[Listed entries]:
----------

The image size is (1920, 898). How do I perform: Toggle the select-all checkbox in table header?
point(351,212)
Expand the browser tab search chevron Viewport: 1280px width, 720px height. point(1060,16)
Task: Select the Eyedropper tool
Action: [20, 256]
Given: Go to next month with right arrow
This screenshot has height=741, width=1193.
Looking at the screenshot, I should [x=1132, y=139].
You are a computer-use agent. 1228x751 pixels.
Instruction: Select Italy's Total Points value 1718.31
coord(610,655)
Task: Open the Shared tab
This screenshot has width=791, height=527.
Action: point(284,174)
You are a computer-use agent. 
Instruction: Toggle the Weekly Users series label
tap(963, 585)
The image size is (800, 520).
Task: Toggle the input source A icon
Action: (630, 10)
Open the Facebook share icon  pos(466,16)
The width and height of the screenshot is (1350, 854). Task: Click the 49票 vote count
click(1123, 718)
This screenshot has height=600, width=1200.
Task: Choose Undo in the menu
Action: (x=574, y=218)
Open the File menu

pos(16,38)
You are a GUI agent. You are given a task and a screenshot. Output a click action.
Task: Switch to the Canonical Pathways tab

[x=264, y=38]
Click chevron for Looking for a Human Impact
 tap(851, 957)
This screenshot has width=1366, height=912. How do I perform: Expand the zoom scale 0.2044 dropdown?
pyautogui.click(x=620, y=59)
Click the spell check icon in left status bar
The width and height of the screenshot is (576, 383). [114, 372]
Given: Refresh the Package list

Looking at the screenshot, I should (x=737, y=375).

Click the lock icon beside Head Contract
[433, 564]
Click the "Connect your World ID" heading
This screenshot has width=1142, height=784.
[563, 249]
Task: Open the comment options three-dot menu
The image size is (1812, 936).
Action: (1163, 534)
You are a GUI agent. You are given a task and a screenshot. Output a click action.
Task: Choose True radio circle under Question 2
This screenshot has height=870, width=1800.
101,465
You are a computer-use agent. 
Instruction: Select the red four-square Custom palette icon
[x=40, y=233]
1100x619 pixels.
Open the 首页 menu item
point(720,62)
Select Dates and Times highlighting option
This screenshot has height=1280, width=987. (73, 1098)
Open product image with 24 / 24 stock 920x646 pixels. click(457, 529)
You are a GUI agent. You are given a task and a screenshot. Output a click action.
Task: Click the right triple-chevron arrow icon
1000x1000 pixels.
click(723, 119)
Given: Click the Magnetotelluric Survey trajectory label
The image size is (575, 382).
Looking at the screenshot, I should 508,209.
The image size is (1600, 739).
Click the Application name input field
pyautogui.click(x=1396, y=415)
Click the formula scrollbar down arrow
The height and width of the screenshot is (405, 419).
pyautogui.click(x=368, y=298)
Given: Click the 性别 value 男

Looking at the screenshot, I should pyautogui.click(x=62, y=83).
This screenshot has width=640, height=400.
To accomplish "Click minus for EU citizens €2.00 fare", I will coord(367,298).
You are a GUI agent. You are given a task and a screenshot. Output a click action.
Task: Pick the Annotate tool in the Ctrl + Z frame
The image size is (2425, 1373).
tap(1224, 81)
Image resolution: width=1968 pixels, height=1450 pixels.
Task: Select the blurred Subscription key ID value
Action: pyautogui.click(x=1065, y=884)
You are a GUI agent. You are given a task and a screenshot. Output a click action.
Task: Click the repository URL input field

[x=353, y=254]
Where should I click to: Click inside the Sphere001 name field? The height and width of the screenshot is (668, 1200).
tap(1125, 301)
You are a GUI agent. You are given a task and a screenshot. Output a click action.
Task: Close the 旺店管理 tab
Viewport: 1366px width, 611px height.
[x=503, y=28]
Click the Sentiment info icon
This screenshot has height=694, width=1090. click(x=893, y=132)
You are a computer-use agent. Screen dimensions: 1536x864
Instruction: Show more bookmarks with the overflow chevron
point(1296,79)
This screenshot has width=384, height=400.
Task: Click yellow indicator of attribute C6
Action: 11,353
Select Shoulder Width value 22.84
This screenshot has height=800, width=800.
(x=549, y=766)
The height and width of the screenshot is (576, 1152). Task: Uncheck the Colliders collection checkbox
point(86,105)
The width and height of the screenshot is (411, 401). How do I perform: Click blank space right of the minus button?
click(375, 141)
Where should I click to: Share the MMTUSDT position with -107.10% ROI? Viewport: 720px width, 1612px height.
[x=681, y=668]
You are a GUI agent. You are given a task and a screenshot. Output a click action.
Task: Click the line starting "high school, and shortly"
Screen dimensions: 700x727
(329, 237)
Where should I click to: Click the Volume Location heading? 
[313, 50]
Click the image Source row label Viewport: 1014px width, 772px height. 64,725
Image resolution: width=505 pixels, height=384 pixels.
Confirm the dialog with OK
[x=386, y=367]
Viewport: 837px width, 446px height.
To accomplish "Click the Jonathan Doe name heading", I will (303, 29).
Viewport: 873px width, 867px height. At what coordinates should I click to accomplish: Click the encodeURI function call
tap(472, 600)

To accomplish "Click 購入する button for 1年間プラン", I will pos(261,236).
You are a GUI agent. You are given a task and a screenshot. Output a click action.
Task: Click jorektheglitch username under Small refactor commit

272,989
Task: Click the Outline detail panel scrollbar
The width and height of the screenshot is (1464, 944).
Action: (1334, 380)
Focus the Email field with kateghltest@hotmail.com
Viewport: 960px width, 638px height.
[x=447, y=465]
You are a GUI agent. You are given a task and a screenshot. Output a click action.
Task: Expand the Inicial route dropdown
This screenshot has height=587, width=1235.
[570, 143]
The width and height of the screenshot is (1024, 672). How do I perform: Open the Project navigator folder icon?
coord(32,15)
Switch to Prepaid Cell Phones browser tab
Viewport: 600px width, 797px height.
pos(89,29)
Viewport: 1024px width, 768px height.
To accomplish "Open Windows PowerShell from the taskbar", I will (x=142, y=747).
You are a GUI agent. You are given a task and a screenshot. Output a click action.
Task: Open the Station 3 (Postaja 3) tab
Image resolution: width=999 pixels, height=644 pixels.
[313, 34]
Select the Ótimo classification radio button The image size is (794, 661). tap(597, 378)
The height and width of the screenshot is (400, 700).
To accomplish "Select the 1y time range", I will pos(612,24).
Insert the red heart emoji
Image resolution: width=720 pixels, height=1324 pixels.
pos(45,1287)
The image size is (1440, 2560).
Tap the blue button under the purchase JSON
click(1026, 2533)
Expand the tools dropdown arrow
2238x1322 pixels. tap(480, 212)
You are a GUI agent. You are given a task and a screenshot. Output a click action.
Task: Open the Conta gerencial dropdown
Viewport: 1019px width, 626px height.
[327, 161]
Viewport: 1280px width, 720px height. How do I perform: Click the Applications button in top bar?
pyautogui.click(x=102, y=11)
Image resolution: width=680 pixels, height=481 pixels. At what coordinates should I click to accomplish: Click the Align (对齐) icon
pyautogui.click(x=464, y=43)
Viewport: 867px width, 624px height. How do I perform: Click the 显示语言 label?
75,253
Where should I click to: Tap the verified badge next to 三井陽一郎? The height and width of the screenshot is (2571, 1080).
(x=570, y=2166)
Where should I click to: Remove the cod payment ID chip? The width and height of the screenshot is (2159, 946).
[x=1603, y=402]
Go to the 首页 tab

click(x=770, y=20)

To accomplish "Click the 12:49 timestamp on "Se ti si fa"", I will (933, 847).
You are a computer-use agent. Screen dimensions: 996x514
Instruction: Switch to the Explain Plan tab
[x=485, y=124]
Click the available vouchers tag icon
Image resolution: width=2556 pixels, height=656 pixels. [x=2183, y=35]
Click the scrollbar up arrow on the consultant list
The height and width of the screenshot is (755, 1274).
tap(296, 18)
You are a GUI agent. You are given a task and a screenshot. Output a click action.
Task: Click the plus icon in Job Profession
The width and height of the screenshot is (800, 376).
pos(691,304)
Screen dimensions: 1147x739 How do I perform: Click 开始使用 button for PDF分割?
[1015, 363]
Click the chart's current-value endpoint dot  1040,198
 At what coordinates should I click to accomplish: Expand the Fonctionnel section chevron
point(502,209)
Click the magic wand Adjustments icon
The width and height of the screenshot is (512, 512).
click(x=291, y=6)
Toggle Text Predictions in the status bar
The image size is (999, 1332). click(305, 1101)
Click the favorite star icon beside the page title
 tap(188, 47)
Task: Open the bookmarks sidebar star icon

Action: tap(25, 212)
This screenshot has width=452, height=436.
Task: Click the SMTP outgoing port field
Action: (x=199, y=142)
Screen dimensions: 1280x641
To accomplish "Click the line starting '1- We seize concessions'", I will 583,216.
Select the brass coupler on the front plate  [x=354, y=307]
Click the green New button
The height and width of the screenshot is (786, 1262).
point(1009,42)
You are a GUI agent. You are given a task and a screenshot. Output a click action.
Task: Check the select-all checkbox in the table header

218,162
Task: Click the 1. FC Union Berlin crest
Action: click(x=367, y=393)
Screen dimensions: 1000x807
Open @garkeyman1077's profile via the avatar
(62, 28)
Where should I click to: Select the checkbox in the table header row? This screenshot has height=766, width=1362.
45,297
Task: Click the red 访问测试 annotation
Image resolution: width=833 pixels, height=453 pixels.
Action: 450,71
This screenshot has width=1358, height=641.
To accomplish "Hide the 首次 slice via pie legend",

----------

Copy each line above holding "starting".

[Task solution]:
Task: Click the line starting "high school, and shortly"
To accomplish "Click the line starting '1- We seize concessions'", I will 583,216.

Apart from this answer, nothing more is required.